There are as number of ways the IoT will benefit the economy.
One, sale of IoT products will generate trillions of dollars in economic activity.

Wikipedia, no date Internet of Things, https://en.wikipedia.org/wiki/Internet_of_things DOA: 9-25-16
According to the CEO of Cisco, the commercial opportunity for “connected products ranging from cars to household goods” is expected to be a $USD 19 trillion.[121] Many IoT devices have a potential to take a piece of this market

Two, it adds a lot of value to many products as well as boosts overall commercial efficiency.

Intel, no date, A Guide to the Internet of Things, https://www.intel.com/content/www/us/en/internet-of-things/infographics/guide-to-iot.html
Most IoT smart devices aren’t in your home or phone—they are in factories, businesses, and healthcare. Why? Because smart objects give these major industries the vital data they need to track inventory, manage machines, increase efficiency, save costs, and even save lives. By 2025, the total global worth of IoT technology could be as much as USD 6.2 trillion—most of that value from devices in health care (USD 2.5 trillion) and manufacturing (USD 2.3 trillion).2

Democracy

The IoT can be used to promote civic engagement in many different ways

Wikipedia, no date Internet of Things, https://en.wikipedia.org/wiki/Internet_of_things DOA: 9-25-16
Some scholars and activists argue that the IoT can be used to create new models of civic engagement if device networks can be open to user control and inter-operable platforms. Philip N. Howard, a professor and author, writes that political life in both democracies and authoritarian regimes will be shaped by the way the IoT will be used for civic engagement. For that to happen, he argues that any connected device should be able to divulge a list of the “ultimate beneficiaries” of its sensor data, and that individual citizens should be able to add new organizations to the beneficiary list. In addition, he argues that civil society groups need to start developing their IoT strategy for making use of data and engaging with the public.

→ EXERCISES:
[a] Sum up the text on the Internet of Things in two sentences.
[b] Copy the part of the text on the Internet of Things that begins at the words "One, sale of" and stops after "overall commercial efficiency.", swapping "market" for "sector".
The items after this are separate material and have no connection to the text on the Internet of Things.

→ DATA SUPPLIED:
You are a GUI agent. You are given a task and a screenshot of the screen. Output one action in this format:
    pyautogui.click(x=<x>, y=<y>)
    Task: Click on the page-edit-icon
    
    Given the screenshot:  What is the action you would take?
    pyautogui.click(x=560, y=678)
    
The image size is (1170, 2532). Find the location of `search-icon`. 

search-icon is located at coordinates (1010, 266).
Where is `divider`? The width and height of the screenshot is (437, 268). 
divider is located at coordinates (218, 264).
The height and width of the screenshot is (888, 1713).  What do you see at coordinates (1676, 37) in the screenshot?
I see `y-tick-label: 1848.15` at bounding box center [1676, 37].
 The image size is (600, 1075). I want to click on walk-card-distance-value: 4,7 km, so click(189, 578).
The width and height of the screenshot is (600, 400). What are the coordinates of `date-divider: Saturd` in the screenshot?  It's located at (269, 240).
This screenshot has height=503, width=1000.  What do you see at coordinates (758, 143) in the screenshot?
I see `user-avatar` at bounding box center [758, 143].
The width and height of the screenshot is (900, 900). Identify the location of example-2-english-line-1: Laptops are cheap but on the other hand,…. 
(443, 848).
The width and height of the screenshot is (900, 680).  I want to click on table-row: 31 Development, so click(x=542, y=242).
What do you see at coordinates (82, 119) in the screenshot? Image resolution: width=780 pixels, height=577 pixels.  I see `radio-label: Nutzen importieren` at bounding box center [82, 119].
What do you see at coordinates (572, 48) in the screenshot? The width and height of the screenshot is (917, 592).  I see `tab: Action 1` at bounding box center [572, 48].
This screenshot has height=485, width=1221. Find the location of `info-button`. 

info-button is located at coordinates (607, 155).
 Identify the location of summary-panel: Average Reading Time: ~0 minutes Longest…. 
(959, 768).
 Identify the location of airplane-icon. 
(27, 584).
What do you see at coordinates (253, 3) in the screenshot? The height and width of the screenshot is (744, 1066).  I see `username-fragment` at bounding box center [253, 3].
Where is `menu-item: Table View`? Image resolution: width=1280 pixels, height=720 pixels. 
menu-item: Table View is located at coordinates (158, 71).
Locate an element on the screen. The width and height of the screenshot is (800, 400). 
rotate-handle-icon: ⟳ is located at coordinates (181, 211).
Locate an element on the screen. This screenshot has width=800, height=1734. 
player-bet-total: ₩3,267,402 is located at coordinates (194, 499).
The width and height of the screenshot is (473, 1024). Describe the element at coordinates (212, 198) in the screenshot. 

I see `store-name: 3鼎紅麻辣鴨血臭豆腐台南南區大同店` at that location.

→ ANSWER SET:
[a] The text argues that the IoT will benefit the economy, because sales of IoT products will generate trillions of dollars and smart devices add value and boost efficiency, with IoT technology possibly worth USD 6.2 trillion by 2025, mostly from health care and manufacturing. It also says the IoT can promote civic engagement, citing Philip N. Howard's view that connected devices should disclose the ultimate beneficiaries of their sensor data and that civil society groups need to develop IoT strategies.

[b]
One, sale of IoT products will generate trillions of dollars in economic activity.

Wikipedia, no date Internet of Things, https://en.wikipedia.org/wiki/Internet_of_things DOA: 9-25-16
According to the CEO of Cisco, the commercial opportunity for “connected products ranging from cars to household goods” is expected to be a $USD 19 trillion.[121] Many IoT devices have a potential to take a piece of this sector

Two, it adds a lot of value to many products as well as boosts overall commercial efficiency.